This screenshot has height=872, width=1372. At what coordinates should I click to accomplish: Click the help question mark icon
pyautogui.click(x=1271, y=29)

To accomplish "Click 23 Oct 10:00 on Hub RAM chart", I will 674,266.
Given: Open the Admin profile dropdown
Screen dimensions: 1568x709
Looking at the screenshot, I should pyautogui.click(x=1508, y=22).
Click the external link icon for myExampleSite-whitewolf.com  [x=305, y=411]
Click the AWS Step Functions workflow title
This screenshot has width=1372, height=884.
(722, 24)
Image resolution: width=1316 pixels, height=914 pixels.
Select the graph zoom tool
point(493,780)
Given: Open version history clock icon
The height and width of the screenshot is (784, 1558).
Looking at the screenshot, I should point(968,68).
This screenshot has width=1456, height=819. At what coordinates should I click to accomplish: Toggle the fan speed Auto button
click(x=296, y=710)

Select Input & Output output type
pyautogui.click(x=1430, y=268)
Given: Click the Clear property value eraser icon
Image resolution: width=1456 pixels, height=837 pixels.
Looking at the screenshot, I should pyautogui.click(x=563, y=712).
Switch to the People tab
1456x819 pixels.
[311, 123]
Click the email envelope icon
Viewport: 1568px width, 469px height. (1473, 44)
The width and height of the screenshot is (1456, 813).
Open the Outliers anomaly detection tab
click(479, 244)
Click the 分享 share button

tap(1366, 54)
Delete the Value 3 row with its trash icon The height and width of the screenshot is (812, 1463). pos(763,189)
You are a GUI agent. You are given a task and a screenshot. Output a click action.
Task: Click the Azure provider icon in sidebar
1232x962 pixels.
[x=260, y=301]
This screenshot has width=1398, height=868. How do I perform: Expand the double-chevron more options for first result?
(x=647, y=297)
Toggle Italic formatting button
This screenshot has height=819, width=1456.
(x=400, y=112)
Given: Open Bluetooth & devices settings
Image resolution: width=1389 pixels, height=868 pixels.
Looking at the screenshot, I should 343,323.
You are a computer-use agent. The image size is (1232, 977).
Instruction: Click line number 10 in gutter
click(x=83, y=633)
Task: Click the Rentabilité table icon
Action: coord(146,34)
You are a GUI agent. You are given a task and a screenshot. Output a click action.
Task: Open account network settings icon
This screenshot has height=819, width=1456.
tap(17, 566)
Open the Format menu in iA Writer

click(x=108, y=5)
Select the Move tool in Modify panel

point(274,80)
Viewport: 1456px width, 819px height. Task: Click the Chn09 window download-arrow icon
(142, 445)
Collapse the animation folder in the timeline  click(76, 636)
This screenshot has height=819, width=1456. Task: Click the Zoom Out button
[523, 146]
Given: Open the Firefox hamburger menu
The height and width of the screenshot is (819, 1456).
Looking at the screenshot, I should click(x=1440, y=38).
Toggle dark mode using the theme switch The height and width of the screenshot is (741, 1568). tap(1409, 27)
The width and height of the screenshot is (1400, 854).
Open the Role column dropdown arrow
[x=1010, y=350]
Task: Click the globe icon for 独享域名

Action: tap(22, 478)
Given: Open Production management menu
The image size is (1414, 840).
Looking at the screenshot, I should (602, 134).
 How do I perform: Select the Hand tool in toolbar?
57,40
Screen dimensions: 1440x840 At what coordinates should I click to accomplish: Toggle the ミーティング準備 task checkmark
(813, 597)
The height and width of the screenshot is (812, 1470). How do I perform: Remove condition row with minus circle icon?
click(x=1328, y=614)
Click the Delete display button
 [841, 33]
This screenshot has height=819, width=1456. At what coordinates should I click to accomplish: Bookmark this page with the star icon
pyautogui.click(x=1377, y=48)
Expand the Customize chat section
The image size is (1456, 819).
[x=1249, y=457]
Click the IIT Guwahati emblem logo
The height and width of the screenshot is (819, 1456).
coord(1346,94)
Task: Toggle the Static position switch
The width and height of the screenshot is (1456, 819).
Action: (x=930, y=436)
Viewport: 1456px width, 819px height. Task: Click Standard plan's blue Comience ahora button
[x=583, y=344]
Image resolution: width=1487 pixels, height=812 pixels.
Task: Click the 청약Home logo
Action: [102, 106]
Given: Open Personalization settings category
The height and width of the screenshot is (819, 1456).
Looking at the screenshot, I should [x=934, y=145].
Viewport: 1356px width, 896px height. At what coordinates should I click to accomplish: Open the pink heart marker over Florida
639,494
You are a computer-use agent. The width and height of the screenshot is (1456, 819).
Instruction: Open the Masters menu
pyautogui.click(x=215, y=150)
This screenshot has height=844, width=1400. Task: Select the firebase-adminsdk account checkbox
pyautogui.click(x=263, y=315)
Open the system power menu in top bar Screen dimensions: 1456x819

[YOUR TASK] Once every line of the material holding the word "agent" has been counted, report the total and nothing more.

[RESPONSE TO THE EXERCISE] 4